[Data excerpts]

◆ ◆ ◆ ◆ ◆

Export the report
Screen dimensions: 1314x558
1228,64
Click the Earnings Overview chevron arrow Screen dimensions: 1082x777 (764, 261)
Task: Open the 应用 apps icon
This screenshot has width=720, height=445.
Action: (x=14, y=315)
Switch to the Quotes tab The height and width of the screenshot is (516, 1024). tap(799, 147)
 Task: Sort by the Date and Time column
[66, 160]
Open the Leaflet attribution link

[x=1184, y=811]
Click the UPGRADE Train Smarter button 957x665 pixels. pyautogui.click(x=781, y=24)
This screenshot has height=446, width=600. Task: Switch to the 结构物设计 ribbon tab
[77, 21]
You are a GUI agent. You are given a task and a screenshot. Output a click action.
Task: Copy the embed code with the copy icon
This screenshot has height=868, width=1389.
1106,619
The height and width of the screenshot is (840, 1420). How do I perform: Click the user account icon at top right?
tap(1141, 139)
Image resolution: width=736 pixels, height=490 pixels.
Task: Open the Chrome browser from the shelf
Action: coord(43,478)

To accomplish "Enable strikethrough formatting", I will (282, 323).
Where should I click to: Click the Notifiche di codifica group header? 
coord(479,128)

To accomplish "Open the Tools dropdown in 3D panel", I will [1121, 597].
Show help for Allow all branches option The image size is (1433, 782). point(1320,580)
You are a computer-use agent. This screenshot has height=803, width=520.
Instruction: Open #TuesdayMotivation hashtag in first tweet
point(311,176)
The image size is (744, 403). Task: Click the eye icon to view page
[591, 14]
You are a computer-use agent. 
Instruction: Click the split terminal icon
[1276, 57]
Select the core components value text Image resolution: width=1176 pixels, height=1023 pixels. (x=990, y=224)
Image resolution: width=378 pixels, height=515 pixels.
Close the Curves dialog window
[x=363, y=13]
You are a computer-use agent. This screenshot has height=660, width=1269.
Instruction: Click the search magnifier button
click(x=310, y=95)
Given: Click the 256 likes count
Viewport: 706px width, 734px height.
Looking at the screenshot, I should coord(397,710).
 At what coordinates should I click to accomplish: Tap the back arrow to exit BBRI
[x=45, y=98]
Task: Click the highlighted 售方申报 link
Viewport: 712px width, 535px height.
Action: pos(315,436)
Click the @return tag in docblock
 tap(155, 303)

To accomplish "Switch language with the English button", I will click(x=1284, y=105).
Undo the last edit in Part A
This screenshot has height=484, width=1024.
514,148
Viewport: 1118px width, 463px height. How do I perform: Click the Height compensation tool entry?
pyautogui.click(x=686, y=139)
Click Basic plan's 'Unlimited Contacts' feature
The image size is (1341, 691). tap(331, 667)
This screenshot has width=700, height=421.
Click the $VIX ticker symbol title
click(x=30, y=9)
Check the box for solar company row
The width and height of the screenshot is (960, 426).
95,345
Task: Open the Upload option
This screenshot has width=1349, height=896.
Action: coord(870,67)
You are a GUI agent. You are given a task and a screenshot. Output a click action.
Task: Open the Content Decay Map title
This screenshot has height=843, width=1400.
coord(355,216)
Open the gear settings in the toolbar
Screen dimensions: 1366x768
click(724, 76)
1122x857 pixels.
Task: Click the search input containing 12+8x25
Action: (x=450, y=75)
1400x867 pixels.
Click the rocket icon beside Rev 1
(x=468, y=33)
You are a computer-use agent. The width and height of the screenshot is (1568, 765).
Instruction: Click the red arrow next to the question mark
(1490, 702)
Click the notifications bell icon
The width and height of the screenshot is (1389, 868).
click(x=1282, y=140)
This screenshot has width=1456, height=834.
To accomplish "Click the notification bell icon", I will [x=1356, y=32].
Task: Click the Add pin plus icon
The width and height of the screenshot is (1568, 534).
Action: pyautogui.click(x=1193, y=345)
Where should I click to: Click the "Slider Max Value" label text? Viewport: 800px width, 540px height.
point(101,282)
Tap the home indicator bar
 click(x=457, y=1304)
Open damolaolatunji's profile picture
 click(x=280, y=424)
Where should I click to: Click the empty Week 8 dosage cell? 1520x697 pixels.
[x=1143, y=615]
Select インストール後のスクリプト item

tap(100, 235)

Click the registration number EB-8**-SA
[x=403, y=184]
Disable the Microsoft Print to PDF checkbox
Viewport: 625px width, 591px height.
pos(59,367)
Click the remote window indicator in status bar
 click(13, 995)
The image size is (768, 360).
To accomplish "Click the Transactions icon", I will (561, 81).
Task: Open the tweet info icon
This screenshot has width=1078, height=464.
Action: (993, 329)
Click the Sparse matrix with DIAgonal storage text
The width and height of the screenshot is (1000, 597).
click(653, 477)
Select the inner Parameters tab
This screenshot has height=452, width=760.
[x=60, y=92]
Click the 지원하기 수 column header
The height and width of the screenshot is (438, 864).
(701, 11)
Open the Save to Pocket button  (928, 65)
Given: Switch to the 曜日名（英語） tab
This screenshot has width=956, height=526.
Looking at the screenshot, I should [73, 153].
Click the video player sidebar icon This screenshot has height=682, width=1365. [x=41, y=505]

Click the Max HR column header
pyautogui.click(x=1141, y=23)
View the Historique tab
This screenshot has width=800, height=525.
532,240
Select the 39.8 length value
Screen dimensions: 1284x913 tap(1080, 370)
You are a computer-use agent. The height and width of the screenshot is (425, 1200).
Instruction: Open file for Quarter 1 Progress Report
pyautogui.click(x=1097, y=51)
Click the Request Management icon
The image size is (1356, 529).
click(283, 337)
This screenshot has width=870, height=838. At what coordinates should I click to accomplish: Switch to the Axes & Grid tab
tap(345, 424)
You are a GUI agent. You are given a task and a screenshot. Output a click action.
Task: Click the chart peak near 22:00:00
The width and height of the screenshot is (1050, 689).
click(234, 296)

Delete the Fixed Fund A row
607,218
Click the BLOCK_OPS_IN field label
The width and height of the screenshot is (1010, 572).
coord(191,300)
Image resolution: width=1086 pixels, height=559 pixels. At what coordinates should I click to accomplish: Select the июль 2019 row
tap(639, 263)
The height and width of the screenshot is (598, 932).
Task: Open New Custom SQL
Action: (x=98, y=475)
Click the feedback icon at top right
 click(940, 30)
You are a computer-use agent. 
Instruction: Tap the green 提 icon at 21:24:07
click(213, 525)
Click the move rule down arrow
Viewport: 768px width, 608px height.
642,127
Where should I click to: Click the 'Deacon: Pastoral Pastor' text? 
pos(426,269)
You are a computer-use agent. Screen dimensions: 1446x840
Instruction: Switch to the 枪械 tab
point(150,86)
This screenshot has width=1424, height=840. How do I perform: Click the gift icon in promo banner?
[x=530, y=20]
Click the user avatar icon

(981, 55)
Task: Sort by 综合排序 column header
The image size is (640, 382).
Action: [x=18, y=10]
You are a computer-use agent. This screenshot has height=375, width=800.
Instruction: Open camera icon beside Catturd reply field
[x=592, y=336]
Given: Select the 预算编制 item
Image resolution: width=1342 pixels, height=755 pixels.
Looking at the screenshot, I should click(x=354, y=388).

◆ ◆ ◆ ◆ ◆

WORK ORDER: What is needed is a verbatim copy of every line in the records above from the one containing "Instruction: Click the red" down to the one containing "View the Historique tab", both included, and nothing more.

REPLY:
Instruction: Click the red arrow next to the question mark
(1490, 702)
Click the notifications bell icon
The width and height of the screenshot is (1389, 868).
click(x=1282, y=140)
This screenshot has width=1456, height=834.
To accomplish "Click the notification bell icon", I will [x=1356, y=32].
Task: Click the Add pin plus icon
The width and height of the screenshot is (1568, 534).
Action: pyautogui.click(x=1193, y=345)
Where should I click to: Click the "Slider Max Value" label text? Viewport: 800px width, 540px height.
point(101,282)
Tap the home indicator bar
 click(x=457, y=1304)
Open damolaolatunji's profile picture
 click(x=280, y=424)
Where should I click to: Click the empty Week 8 dosage cell? 1520x697 pixels.
[x=1143, y=615]
Select インストール後のスクリプト item

tap(100, 235)

Click the registration number EB-8**-SA
[x=403, y=184]
Disable the Microsoft Print to PDF checkbox
Viewport: 625px width, 591px height.
pos(59,367)
Click the remote window indicator in status bar
 click(13, 995)
The image size is (768, 360).
To accomplish "Click the Transactions icon", I will (561, 81).
Task: Open the tweet info icon
This screenshot has width=1078, height=464.
Action: (993, 329)
Click the Sparse matrix with DIAgonal storage text
The width and height of the screenshot is (1000, 597).
click(653, 477)
Select the inner Parameters tab
This screenshot has height=452, width=760.
[x=60, y=92]
Click the 지원하기 수 column header
The height and width of the screenshot is (438, 864).
(701, 11)
Open the Save to Pocket button  (928, 65)
Given: Switch to the 曜日名（英語） tab
This screenshot has width=956, height=526.
Looking at the screenshot, I should [73, 153].
Click the video player sidebar icon This screenshot has height=682, width=1365. [x=41, y=505]

Click the Max HR column header
pyautogui.click(x=1141, y=23)
View the Historique tab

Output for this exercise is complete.